What this task involves>
For the word "computer", search the records and show each line in which it occurs.

+++

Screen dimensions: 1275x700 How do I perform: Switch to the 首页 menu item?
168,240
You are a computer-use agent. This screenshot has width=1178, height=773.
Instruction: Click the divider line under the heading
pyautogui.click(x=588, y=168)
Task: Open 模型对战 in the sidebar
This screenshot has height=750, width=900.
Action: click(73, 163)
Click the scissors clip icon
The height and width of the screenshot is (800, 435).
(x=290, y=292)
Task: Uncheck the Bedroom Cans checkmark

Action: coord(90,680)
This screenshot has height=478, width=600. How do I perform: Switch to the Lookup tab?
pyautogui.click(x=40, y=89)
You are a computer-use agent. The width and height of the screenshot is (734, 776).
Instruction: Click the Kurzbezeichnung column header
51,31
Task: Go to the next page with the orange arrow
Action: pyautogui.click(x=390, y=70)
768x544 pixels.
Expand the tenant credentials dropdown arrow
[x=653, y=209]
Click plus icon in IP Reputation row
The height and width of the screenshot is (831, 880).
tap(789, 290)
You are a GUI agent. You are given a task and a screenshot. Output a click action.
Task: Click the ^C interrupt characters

+++

Answer for this exercise>
You are a computer-use agent. This screenshot has width=1178, height=773.
You are a computer-use agent. The width and height of the screenshot is (734, 776).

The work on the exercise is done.